Pour certains chercheurs, il y aura arrêt de miction et le recours obligatoire à la sonde. Pour d'autres, cela provoquera une sévère incontinence et le recours aux couches jetables. Et si pour faire plaisir à tout le monde je m'engageais, dès maintenant, à aller pisser dans une couche chaque fois que j'ai envi peut-être que cela améliorerait les statistiques.

Il y a, bien sur, quelques vendeurs d'herbes, pas de "pot" ni de "hasch" malheureusement, qui prétendent soigner, voir même guérir, le cancer de la prostate par l'absorption de "pain de vie" ou de quelques graines miracles. Si cela était vrai, plus personnes ne mourrait de cette maladie depuis belle lurette.

D'autres sites encore me prédisent d'atroces douleurs dans les os que l'on parviendra peut-être à rendre supportable avec la "chimio" mais au prix d'une kyrielle d'effets secondaires plus dégradants les uns que les autres.
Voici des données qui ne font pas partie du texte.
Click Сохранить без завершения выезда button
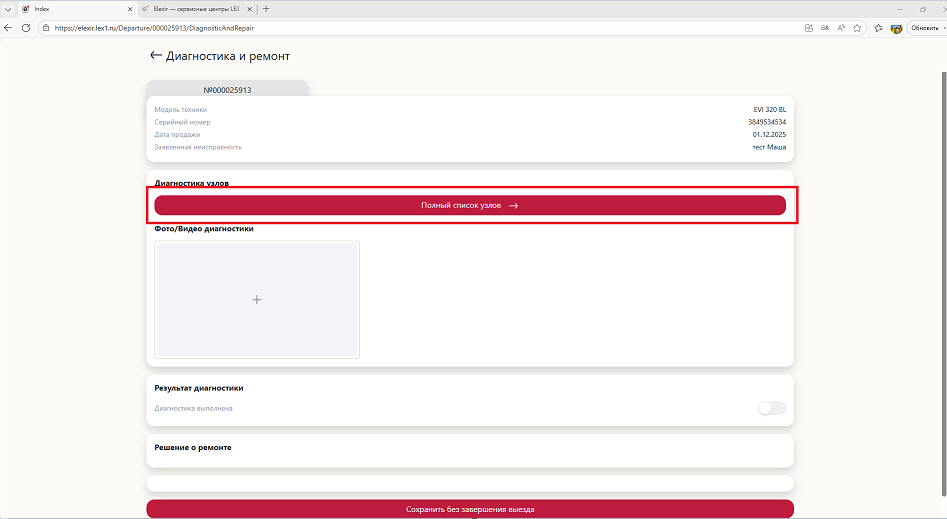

C'est à souhaiter que Paco Raban se trompe et que la station MIR me tombe sur la tête plutôt que sur la ville de Paris au mois d'août prochain.

Il y a aussi sur le net, une querelle qui oppose un certain docteur Roy aux autres urologues de la vieille capitale, sur un traitement à l'iode radioactif, qui serait pratique courante aux États-Unis, mais qui en est encore à ses premiers balbutiements au Québec. C'est le seul filon que j'entends approfondir. Pour ce qui est des autres sites visités, je m'en tiens à ma philosophie personnelle: "Faire et laisser braire". Pour le reste je m'en remet au spécialiste qui me soigne et à la vie, qui a toujours bien pris soin de moi dans le passé.